Así lo hizo ella, transportada a la gloria. Cuando finalizó la ovación de pie brindada por el público, un ujier enviado por Karl Bretzner la condujo tras bambalinas. Ella nunca había visto las entrañas de un teatro, pero no perdió tiempo admirando las ingeniosas máquinas de hacer tempestades ni los paisajes pintados en telones, su único propósito era conocer a su ídolo. Lo encontró cubierto con una bata de terciopelo azul real ribeteada en oro, la cara aún maquillada y una elaborada peluca de rizos blancos. El ujier los dejó solos y cerró la puerta. La habitación, atiborrada de espejos, muebles y cortinajes, olía a tabaco, afeites y moho. En un rincón había un biombo pintado con escenas de mujeres rubicundas en un harén turco y de los muros colgaban en perchas las vestimentas de la ópera. Al ver a su ídolo de cerca, el entusiasmo de Rose se desinfló por algunos momentos, pero pronto él recuperó el terreno perdido. Le tomó ambas manos entre las suyas, se las llevó a los labios y las besó largamente, luego lanzó un do de pecho que estremeció el biombo de las odaliscas. Los últimos remilgos de Rose se desmoronaron, como las murallas de Jericó en una nube de polvo, que salió de la peluca cuando el artista se la quitó con un gesto apasionado y viril, lanzándola sobre un sillón, donde quedó inerte como un conejo muerto. Tenía el pelo aplastado bajo una tupida malla que, sumada al maquillaje, le daba un aire de cortesana decrépita.

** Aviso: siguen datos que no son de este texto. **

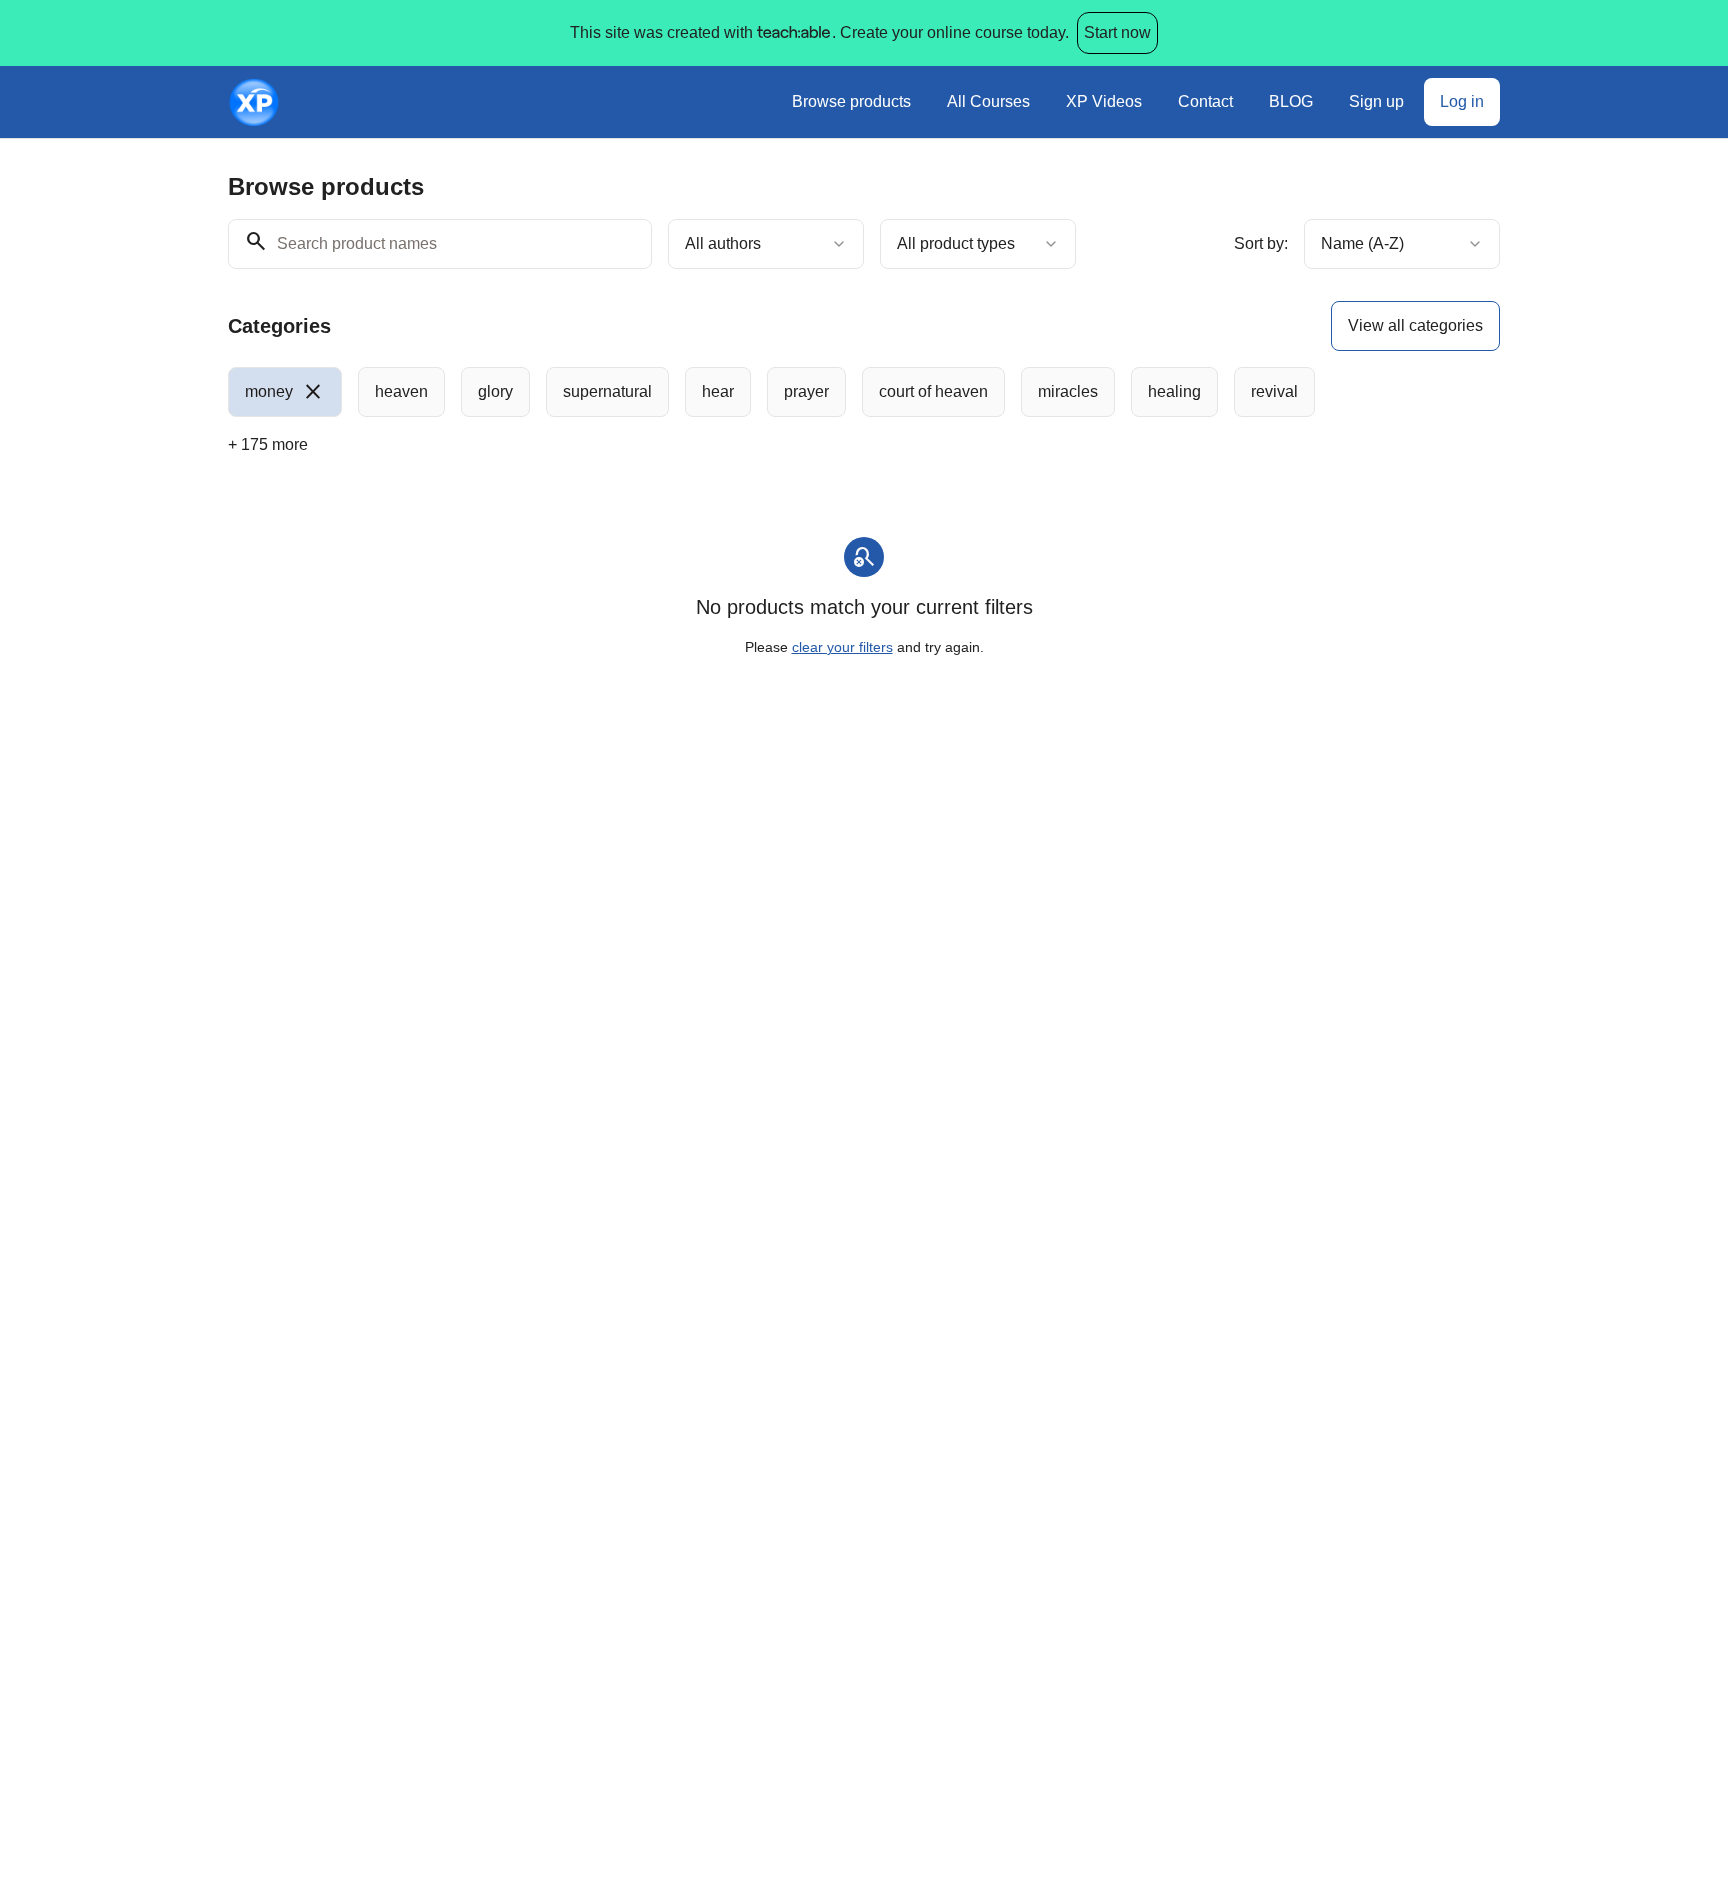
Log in (1462, 101)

Sobre el mismo sillón donde cayó la peluca, le ofrecería Rose su virginidad un par de días después, exactamente a las tres y cuarto de la tarde. El tenor vienés la citó con el pretexto de mostrarle el teatro ese martes, que no habría espectáculo. Se encontraron secretamente en una pastelería, donde él saboreó con delicadeza cinco "éclaires" de crema y dos tazas de chocolate, mientras ella revolvía su té sin poder tragarlo de susto y anticipación. Fueron enseguida al teatro. A esa hora sólo había un par de mujeres limpiando la sala y un iluminador preparando lámparas de aceite, antorchas y velas para el día siguiente. Karl Bretzner, ducho en trances de amor, produjo por obra de ilusionismo una botella de champaña, sirvió una copa para cada uno, que bebieron al seco brindando por Mozart y Rossini. Enseguida instaló a la joven en el palco de felpa imperial donde sólo el rey se sentaba, adornado de arriba abajo con amorcillos mofletudos y rosas de yeso, mientras él partía hacia el escenario. De pie sobre un trozo de columna de cartón pintado, alumbrado por las antorchas recién encendidas, cantó sólo para ella un aria de "El barbero de Sevilla", luciendo toda su agilidad vocal y el suave delirio de su voz en interminables florituras. Al morir la última nota de su homenaje, oyó los sollozos distantes de Rose Sommers, corrió hacia ella con inesperada agilidad, cruzó la sala, trepó al palco de dos saltos y cayó a sus pies de rodillas. Sin aliento, colocó su cabezota sobre la falda de la joven, hundiendo la cara entre los pliegues de la falda de seda color musgo. Lloraba con ella, porque sin proponérselo también se había enamorado; lo que comenzó como otra conquista pasajera se había transformado en pocas horas en una incandescente pasión.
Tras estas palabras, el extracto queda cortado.